Stored records

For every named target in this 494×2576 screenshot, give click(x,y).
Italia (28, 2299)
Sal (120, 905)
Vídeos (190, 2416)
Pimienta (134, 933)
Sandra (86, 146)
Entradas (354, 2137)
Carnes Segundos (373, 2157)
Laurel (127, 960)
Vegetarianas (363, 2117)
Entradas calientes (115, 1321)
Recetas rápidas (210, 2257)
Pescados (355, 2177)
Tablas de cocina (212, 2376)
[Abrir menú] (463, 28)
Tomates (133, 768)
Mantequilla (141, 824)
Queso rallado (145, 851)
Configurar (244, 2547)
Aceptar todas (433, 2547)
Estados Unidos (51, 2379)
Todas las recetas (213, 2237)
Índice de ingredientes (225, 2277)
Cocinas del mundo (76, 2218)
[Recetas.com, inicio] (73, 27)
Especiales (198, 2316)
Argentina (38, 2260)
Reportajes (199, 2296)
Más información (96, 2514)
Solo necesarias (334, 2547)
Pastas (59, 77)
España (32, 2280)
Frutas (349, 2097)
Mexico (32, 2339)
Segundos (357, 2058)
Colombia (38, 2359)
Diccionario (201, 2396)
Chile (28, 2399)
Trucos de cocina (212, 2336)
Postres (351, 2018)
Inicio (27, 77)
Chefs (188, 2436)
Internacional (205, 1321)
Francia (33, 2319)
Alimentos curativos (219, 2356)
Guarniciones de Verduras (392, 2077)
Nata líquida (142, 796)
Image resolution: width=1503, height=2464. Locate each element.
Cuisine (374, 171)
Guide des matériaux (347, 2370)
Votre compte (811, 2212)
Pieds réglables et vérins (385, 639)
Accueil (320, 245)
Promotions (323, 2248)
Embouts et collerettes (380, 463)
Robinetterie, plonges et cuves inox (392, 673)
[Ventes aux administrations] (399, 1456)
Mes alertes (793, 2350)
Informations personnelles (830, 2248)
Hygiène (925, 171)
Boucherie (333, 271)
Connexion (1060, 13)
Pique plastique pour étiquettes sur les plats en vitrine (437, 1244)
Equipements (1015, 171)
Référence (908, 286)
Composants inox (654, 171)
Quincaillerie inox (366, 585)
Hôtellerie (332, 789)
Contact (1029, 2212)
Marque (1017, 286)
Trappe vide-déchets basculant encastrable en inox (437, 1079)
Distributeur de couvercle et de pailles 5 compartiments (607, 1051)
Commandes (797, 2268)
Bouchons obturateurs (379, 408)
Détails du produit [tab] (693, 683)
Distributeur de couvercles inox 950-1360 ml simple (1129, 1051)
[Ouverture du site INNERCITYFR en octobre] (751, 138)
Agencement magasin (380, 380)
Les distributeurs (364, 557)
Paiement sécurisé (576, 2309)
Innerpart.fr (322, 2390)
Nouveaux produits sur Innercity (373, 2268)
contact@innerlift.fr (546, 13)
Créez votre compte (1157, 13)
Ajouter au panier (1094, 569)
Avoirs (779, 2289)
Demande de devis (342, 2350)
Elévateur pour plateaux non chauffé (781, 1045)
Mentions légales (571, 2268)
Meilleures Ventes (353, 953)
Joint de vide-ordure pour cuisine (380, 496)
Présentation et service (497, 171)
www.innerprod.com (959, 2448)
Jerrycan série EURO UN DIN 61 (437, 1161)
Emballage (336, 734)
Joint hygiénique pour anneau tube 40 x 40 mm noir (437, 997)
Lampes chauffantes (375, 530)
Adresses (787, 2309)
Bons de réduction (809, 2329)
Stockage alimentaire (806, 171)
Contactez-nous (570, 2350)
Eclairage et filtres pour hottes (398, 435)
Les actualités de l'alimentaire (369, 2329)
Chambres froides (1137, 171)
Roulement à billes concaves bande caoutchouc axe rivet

What to do: Given the data above, transcribe exactly the lines from the one containing "Vegetarianas (363, 2117)" down to the one containing "Especiales (198, 2316)", and no others.

Response below:
Vegetarianas (363, 2117)
Entradas calientes (115, 1321)
Recetas rápidas (210, 2257)
Pescados (355, 2177)
Tablas de cocina (212, 2376)
[Abrir menú] (463, 28)
Tomates (133, 768)
Mantequilla (141, 824)
Queso rallado (145, 851)
Configurar (244, 2547)
Aceptar todas (433, 2547)
Estados Unidos (51, 2379)
Todas las recetas (213, 2237)
Índice de ingredientes (225, 2277)
Cocinas del mundo (76, 2218)
[Recetas.com, inicio] (73, 27)
Especiales (198, 2316)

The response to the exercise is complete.